** START OF DATA ROWS **

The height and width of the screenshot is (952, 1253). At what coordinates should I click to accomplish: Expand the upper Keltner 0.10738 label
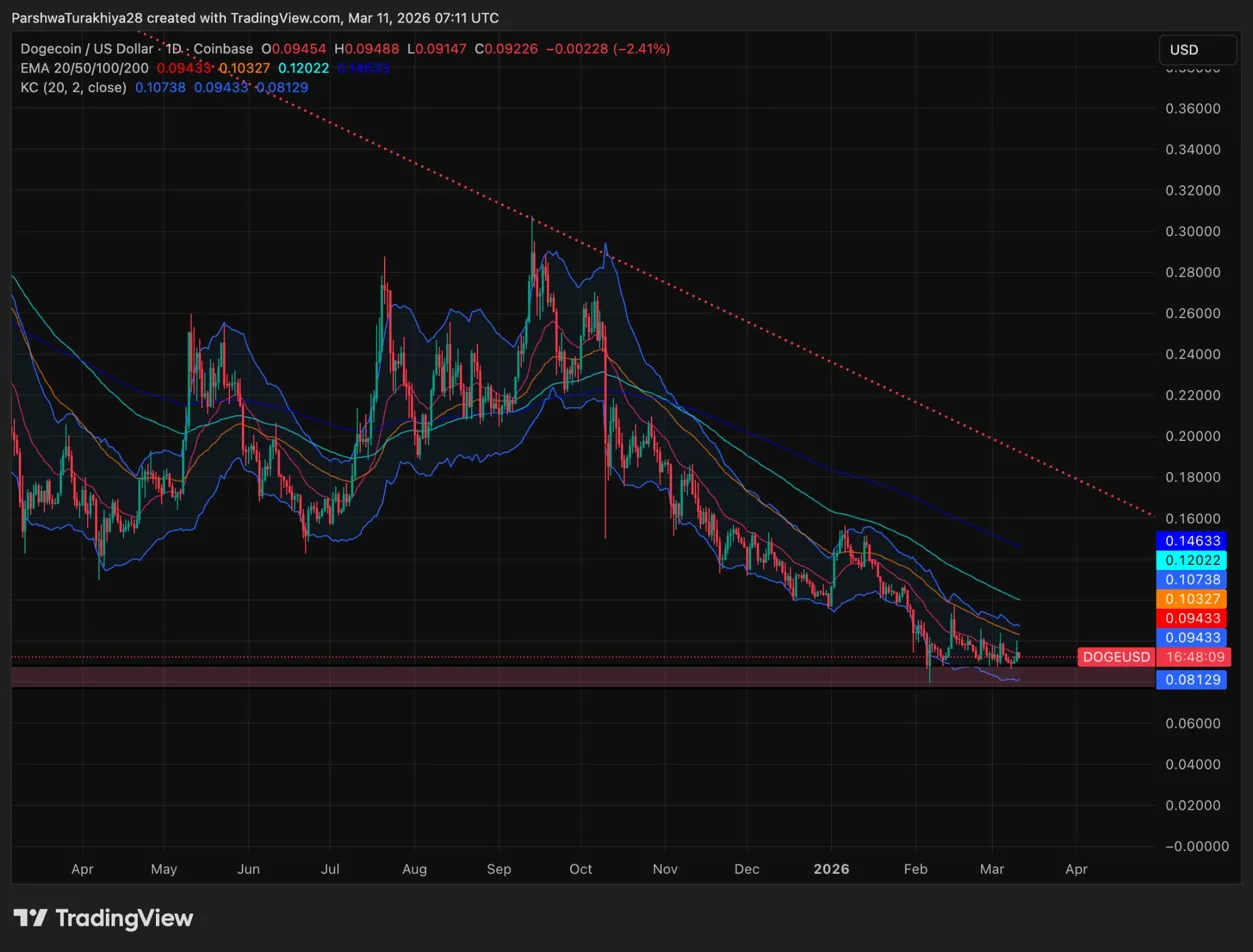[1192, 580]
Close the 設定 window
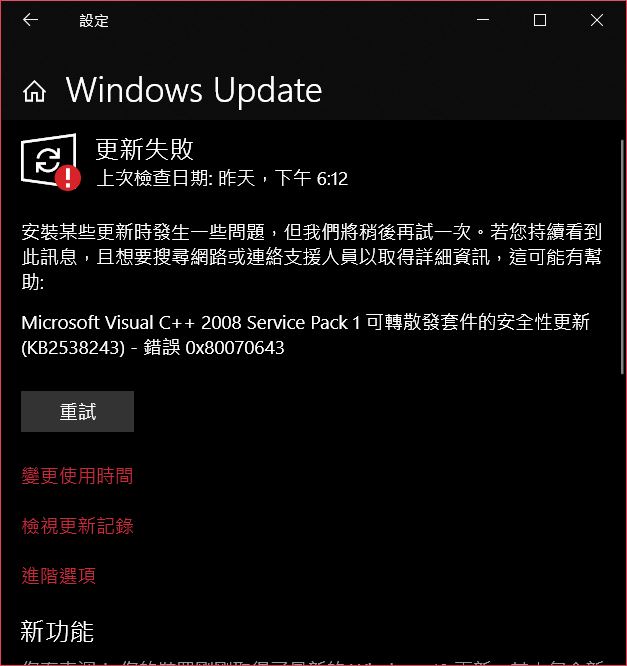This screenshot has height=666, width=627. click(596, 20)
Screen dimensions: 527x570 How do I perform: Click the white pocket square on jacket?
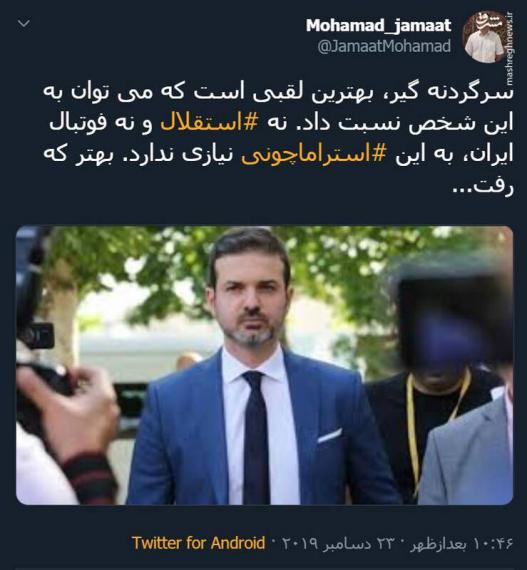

** END OF DATA ROWS **

■ WHAT IS EXPECTED
Copy each of the items above word for word, including every line of text. Leave the pictures out of your copy.

■ ANSWER TO THE PROBLEM
The height and width of the screenshot is (952, 1253). At what coordinates should I click to accomplish: Expand the upper Keltner 0.10738 label
[1192, 580]
Close the 設定 window
This screenshot has height=666, width=627. click(596, 20)
Screen dimensions: 527x570 How do I perform: Click the white pocket square on jacket?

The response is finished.